The device is based on an anime with similar themes, called Sword Art Online. In the series, people who wear this type of headset will suffer microwave-induced brain melt if they fail to escape a mad scientist’s trap within a game world. The real headset that Luckey claims to have made? It blows up a person’s head using charge modules.
Sword Art Online is considered the forerunner of the isekai fantasy genre in anime — in which characters enter alternate worlds through a portal or through reincarnation. Virtual reality in isekai, in turn, almost came to be the precursor to the development of the technology in real life.
Since then, it’s predominantly been used in gaming — but it also has its uses in warfare. VR simulations help military personnel train in simulated battlefields. But they also help manipulate civilians into dehumanizing the “other side.” Scholars have noted how the intersection of the war and media industries — a realm in which VR often operates — turns weaponry and violence into a spectacle. Introducing the possibility of a game in which defeat equals death introduces a much larger overlap between gaming and war than ever. Experts call it the military-entertainment complex to signify the problematic overlaps that already exist — and that can instill even lesser regard for human life.
Related on The Swaddle:
“Virtual reality may also create risks of disconnection from the authentic; a loss of reality from education, work, and society, a loss which Baudrillard described as simulacra… [he] warned of the risks of mistaking the map for the territory as simulacra replace the simulated and become treated as reality,” notes one study on how the metaverse impacts people’s experience of socialization.

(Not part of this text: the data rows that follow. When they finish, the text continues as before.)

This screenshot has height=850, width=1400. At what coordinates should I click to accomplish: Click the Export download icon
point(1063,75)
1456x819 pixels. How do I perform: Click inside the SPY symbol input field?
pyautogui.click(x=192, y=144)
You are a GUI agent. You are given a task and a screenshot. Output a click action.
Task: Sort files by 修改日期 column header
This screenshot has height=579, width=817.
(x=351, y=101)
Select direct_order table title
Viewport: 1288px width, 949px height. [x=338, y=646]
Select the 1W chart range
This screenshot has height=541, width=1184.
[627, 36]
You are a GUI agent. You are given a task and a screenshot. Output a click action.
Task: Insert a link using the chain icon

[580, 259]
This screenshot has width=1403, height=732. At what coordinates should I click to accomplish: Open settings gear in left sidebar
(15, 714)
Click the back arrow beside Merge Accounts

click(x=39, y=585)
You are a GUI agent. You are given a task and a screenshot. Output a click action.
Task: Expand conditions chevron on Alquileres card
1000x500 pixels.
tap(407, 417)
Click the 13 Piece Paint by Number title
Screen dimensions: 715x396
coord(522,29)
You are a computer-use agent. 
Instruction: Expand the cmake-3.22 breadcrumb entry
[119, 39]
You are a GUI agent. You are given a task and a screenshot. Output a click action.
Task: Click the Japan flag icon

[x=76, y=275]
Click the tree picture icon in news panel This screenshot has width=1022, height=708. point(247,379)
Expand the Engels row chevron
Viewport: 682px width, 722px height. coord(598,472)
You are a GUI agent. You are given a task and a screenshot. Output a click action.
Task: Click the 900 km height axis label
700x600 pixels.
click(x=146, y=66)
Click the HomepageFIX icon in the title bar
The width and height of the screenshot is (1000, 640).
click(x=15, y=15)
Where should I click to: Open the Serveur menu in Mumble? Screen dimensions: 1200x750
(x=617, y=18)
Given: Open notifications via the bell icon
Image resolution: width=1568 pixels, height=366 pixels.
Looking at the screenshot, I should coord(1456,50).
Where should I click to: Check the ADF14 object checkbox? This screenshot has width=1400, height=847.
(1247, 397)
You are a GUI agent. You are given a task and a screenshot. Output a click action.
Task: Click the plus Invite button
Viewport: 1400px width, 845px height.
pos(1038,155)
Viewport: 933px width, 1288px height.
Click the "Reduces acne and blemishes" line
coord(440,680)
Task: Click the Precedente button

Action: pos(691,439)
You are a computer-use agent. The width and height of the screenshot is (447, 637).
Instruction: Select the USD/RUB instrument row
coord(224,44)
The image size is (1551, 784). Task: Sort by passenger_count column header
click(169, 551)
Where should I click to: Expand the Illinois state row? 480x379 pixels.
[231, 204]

Baudrillard is a sociologist who is famous for having proclaimed that the Gulf War did not take place. Indeed, what the world knew of the Gulf War was what the American media televised — in other words, we knew a simulated version of the war. Baudrillard’s thesis was that it’s increasingly difficult to distinguish between the real and the virtual. Soon we may end up in a ‘hyperreality’ — where the distinction doesn’t even matter.
In some contexts, VR is already in use in situations where the stakes are life and death. Drone warfare that employs VR to triangulate and attack “enemies” is a form of bloodless warfare that experts have accused powerful countries of engaging in — given that the bloodlessness is on the side that has the drones.
With that, the lines between video games and warfare have begun to thin. A former United States defense secretary, Robert Gates, predicted as much when he warned that drones are turning war into video games. So far, then, game-like scenarios were brought into real violence. Now, real violence threatens to be brought into game-like scenarios — a situation that normalizes the use of weaponry in entertainment, rather than vice versa, like never before.
We’re still a ways from perfecting the headset. “The good news is that we are halfway to making a true NerveGear… The bad news is that so far, I have only figured out the half that kills you. The perfect-VR half of the equation is still many years out,” Luckey said. But asking questions about the overlap between war and gaming helps unpack what’s at stake beyond just a curiosity-satiating project.
“At this point, it is just a piece of office art, a thought-provoking reminder of unexplored avenues in game design,” Luckey clarified. But he also said: “I have plans for an anti-tamper mechanism that, like the NerveGear, will make it impossible to remove or destroy the headset.” Given the entwined trajectory of gaming and war, it’s probably no coincidence that the same person who made the headset also makes weapons — explosive drones being the latest among them. Raising the stakes of virtual reality to a matter of life or death itself changes the paradigm of technology — and it’s already permeated our world in significant ways.